Her arayışın sonucu niyete göredir mutlaka. Aranan şeyin iyi mi kötümü olduğu tartışılır. Toplumdan topluma, kişiden kişiye değişir değerler. Ama şu bir gerçek ki, arama faaliyetine girmiş olan kişinin ön sezgileri ona bir takım ipucu vermiştir. Onu istediği yere doğru çeker bir sevda seli gibi…

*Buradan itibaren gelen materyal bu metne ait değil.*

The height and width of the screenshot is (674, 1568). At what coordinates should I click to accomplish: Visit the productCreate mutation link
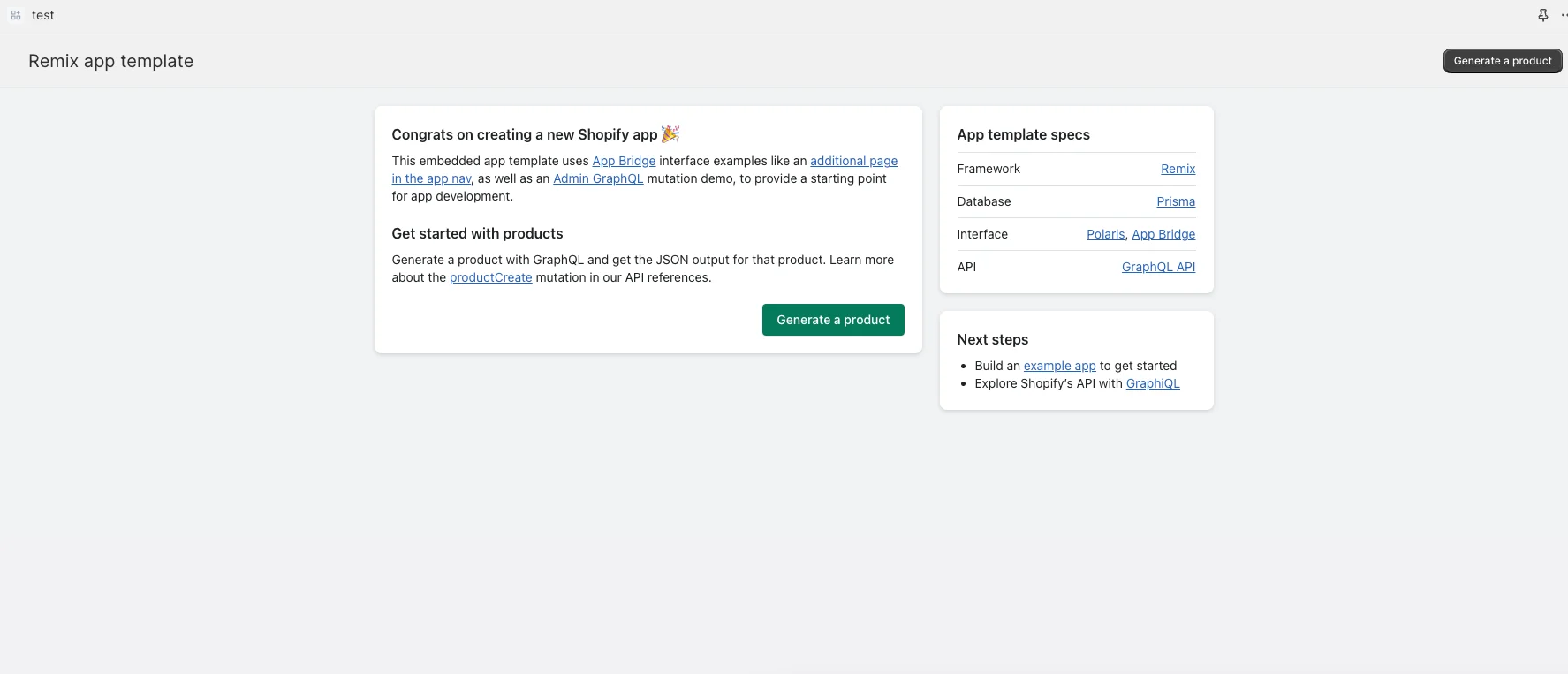click(490, 277)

Bulduğuyla yetinen, değişimden nefret eden, mevcudu koruma görevlileri de var bunun yanında. Bunlara göre arayış içindekiler boş bir heva ve heves içindedirler. Değişimciliği uçukluk kaçıklık olarak, delilik olarak nitelendirilirler. Nitekim tarih bunun örnekleriyle doludur. Dünyamızın şeklini arayanlar, aşkını arayanlar, yaratıcısını arayanlar…
Yollar çetrefilli de olsa dönmez yolundan bu insanlar. Doğum sancısı çeker, ıkınır, çalışır; sonunda öyle güzel bir doğum yapar ki, görenlerin dili tutulur.
Arayış içinde olan, her dönem farklı güzellikler sunan, keşfeden, icat eden veya düşünen bu insanların karşısında olanlar ise arama korkağı oldukları gibi yenilik ve değişim özürlüsüdürler. Kendileri değişmek, gelişmek veya araştırmaktan korktukları gibi bu yolda ilerleyenlere de ayak bağı olmak için uğraşırlar nedense. Yüzyıllar boyunca insanlık ne çektiyse, bu tip insanlar yüzünden çekmiştir diye düşünüyorum. Her öneriye kulağı kapalı karşı çıkar, her değişik düşünceye çıldırır bunlar. Her yeni olan şey mutlaka bu tip insanların dirençleriyle karşılaşmıştır başlangıcında….
Güzel de olsa çirkinde olsa her değişikliğin destursuz düşmanıdır bunlar. Hırçın muhalefet partisi gibidirler… Karşı çıkmak , engel olmak için özel yaratılmışlar sanki! Karşı geldikleri konuda keşke bir bilgi veya araştırmaları olsa içim yanmayacak. Sırf bir görevmişçesine mesnetsiz sözlerle karşı gelerek, ortalık ve kafa karıştırır bunlar…
Her değişim sürecinde, bu insanlar tam bir paranoyak olurlar. Hani var ya, şu sarma saçma televizyon yarışmalarında yarışmacıyı eleştirmek için özel seçilmiş jüri üyeleri; işte onlara benzetiyorum ben bu tür insanları…Her şeyi eleştirmek, karşı çıkmak asli meslekleriymiş de oradan besleniyorlarmış gibi saldırganlaşıyor da bunlar.
Bu insanlara ben “efçi püfçüler” diyorum.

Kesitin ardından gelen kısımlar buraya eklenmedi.